You can’t let life in in half measures, so I am discovering. Where change is concerned, open the door a crack and the flood tide will rush in. It can stir up the deep waters of the past, and the debris clinging barnacle-like to the bottom of your psyche.
I’ve been in New Zealand nineteen days now. This is the fourth time I’ve hopped across the Tasman. My second and third visits I spent going on long walks (‘tramping’ in kiwi) – the Queen Charlotte Track in 2014, and the Routeburn and the Abel Tasman tracks last December. My first steps in this country though were in Christchurch, in 2012. I’m back in Christchurch now and it’s great being close to both the mountains and the sea. I’m falling in love with this city, whose graceful lines and beautiful gardens are still evident beneath the scaffolding and the traffic cones, and the potholed roads that were ripped apart in the earthquakes.
Living a new place, my sensory impressions become sharper. Turning a corner, I’m surprised by a glimpse of mountains in the distance, capped with new snow like freshly iced buns. Without sunglasses, my eyes squint through the low winter sunlight. The sky is a different shade; cooler than Melbourne’s fine-weather blue. A moment ago, before stepping into a cafe for a coffee (with cinnamon on top, not chocolate – a kiwi special), a few flakes of snow landed on my sleeve. The sensation was as gentle as the touch of a special dog – my new friend Millie, a gorgeously scruffy canine – nosing my arm.
There’s so much to learn, so much of interest. But the simplest things can be challenging too. Where do I get the bus into town and how much change do I need? Why isn’t my new bankcard working? And will the way I pronounce ‘six’ (ocker Aussie-style) sound hilarious to locals?
Then there are the bigger questions. What work should I apply for? Will I fit in here? What rugby team should I support? Which way is north?
I am staying in a house in New Brighton through Airbnb, with the lovely Simon and Sarah, two laid-back people who have made me feel at home in their home, offering me a taste of their vegan parmesan cheese (not as disgusting as it sounds) at dinner time, and free use of Simon’s beautiful old writing desk when I want it. The desk is an antique that belonged to Simon’s father, who wrote twelve novels at it. ‘It’s got good writing vibes,’ Simon tells me.

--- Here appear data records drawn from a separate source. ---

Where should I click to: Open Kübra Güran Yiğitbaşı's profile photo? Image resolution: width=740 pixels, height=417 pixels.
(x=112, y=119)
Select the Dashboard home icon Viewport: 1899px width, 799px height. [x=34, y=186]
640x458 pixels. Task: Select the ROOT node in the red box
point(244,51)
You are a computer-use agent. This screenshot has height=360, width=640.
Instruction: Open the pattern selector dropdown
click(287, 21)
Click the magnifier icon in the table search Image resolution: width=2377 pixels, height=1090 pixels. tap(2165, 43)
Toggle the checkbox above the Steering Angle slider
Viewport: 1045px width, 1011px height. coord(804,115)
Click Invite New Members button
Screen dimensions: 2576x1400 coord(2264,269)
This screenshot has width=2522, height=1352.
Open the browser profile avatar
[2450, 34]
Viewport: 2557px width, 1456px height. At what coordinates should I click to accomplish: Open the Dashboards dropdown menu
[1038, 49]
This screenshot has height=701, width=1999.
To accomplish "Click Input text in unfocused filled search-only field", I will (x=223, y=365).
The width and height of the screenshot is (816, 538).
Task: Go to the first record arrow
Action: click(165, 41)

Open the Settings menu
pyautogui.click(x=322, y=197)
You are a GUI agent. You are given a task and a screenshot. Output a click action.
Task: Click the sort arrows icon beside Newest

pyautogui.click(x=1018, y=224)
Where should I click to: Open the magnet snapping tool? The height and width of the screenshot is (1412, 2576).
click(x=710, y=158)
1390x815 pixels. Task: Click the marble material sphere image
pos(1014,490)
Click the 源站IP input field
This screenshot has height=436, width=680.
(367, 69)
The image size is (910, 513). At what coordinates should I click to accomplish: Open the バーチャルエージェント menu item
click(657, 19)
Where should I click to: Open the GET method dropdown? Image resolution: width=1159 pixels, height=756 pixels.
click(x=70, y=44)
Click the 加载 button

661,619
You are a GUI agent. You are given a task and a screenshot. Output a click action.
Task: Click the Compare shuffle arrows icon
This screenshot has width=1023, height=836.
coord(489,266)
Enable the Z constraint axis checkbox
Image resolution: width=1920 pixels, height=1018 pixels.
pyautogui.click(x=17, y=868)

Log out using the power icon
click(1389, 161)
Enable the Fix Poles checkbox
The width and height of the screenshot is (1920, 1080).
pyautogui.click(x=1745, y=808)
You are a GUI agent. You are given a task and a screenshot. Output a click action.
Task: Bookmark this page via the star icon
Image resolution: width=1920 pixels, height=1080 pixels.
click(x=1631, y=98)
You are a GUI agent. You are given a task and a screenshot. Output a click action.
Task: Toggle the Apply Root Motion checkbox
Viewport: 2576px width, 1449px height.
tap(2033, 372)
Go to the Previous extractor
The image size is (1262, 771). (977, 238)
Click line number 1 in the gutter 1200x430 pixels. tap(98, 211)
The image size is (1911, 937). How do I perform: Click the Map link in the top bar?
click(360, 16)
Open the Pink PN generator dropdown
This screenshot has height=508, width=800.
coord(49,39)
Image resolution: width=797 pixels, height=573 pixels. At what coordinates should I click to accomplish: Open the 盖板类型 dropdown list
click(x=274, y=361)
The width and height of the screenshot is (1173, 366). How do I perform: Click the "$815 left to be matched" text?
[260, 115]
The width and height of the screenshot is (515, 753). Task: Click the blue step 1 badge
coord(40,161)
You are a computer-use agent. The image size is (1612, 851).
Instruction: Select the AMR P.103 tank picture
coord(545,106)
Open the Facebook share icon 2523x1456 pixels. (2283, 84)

A quote from the Dalai Lama on the back of the bathroom door reminds me that kindness is always possible. Another says to embrace the imperfections of the ones we love.
I’ve met someone who loves in whole, not half, measures. Kindness is in the bedrock of his nature, as is a wicked sense of humour. He’s helping me to settle in here; I’m no longer in it alone. A local Canterbury lad, he’s shown me the routes round the city and has helped me decipher the game of rugby (not an easy task!)
Having a friend and a partner in this crazy adventure is amazing, and I’ve found myself doing things that I never thought I’d have the courage to do. I’ve gathered up the confidence to drive again, and I’ve even gotten behind the wheel of a van. Turns out that’s not so tricky after all; it’s actually great to be able to see the road from up high. (‘That’s because you’re short,’ my partner’s father told me. Apparently being teased here means you’re liked and accepted. Or so I’m assured!! ). I’ve had a go at golf too, and it turns out that I’m good at putting. Must be all those childhood mini-golf lessons with my own lovely Dad and my sister, Alexis.
Last Friday evening I ran along New Brighton beach as the tide rushed in. I had the beach to myself apart from a lone brave surfer. The clouds gathered behind me in a threatening grey horseshoe shape reminiscent of the Nothing in The Neverending Story. I looked forward, concentrating on the feeling of sand under my soles and watching the pearlescent sheen on water. I was reminded of why I’d wanted to come here in the first place: the amazing nature, the open spaces, and the trust I felt that everything would be okay. By the time I’d turned around to run back, the clouds had dispersed and the weather blown out over the sea.
‘Being okay’ is a fine goal to have, I’ve realised; but it is only the start. The time’s come to open myself up to the possibility of more.
I’m dedicating this to my Canterbury man :-). It’s a joy and a blast getting to know you, more and more every day.